La parte dell’animale da utilizzare obbligatoriamente è la coscia disossata, da non confondere con la spalla cotta di maiale che è un salume simile al prosciutto ma non uguale che potete trovare sulla pizza e infornato se ne maschera gusto, odore e consistenza. Un prosciutto cotto di qualità andrebbe sempre messo a crudo, in uscita dal forno, per consentire alla temperatura della pizza di sciogliere il grasso mantenendo inalterate tutte le sue caratteristiche.

Dopo questa breve digressione torniamo al processo lavorativo.

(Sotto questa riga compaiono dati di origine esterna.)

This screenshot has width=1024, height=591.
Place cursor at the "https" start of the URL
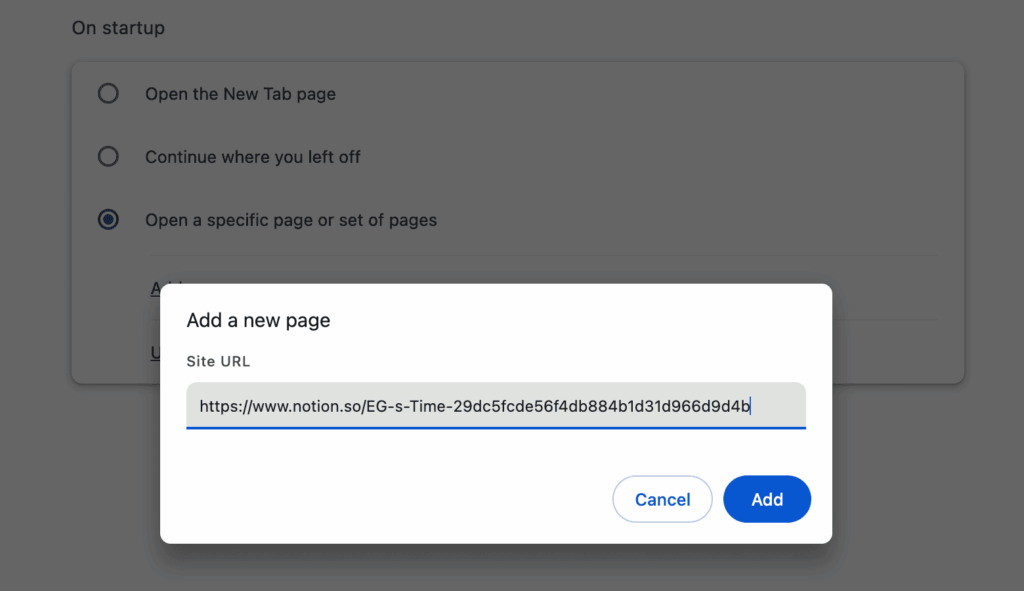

La prima fase di lavorazione del prosciutto cotto è quella del “disosso, che può essere effettuato manualmente o per mezzo di una macchina disossatrice; si passa quindi alla salatura che è iniettata intramuscolarmente sotto forma di soluzione acquosa (salamoia), attraverso una macchina multiaghi siringatrice, e cambia da produttore a produttore a seconda del tipo di prodotto. Gli ingredienti sono comunque acqua, sale, zucchero e aromi. Si prosegue con la cosiddetta “zangolatura, cioè una sorta di massaggio (con apposite macchine) che permette di ottenere una maggiore uniformità del prodotto. Tappa successiva è il posizionamento dei prosciutti in apposite forme e la cottura in forni speciali a di 75°C, per un tempo variabile dipendente dalle dimensioni del prosciutto (in media, tra le 9 e le 12 ore). Dopo la cottura e il successivo raffreddamento, prima del confezionamento, il prosciutto subisce una fase di riposo, di maturazione, variabile da giorni a settimane, a seconda della tecnica messa a punto dal produttore.

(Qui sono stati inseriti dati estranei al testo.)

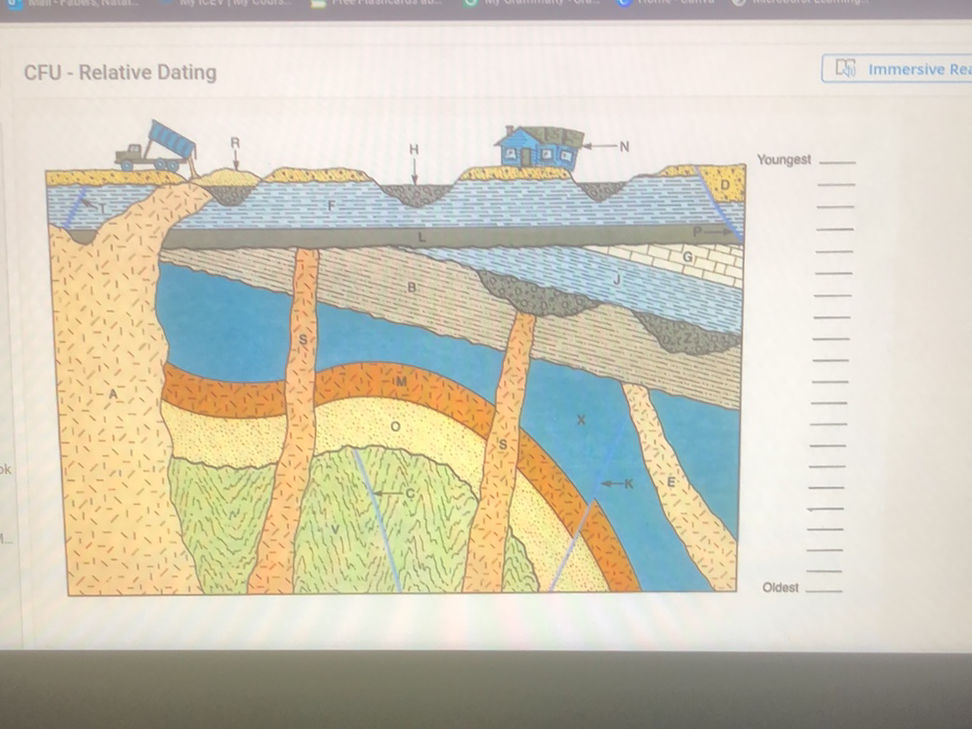Click the My Grammarly - Gra bookmark icon

coord(470,4)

Con la salamoia è iniettata nelle carni anche una dose di conservanti. I conservanti utilizzati nel prosciutto cotto sono di solito nitriti di sodio che evitano alla carne di assumere una colorazione marroncina dandole il colore roseo tipico di questo salume.

Le dosi massime, decise dalla commissione europea, sono di 150 mg/kg, di nitriti (di sodio E250 o di potassio E249), per i prodotti di carne , limite che scende a 100 mg/kg per i prodotti con carne sterilizzati. Per i nitrati (di potassio E251 o di sodio E252), altro tipo di conservante spesso presente nei salumi, il livello massimo è di 150 mg/kg.

Il prosciutto cotto sarebbe un prodotto molto interessante, perché contiene molto meno sodio rispetto al prosciutto crudo, fornisce una buona dose di proteine ma purtroppo il problema relativo ai conservanti non consente un utilizzo frequente e quindi la politica migliore sarebbe quella di limitare il consumo di prosciutto cotto a situazioni eccezionali e non adottarlo dunque nell’alimentazione abituale.

Scegliere un prosciutto cotto magro spesso vuol dire acquistare un prodotto fatto con maiali esteri, prodotti con metodi di allevamento intensivi e di scarsa qualità.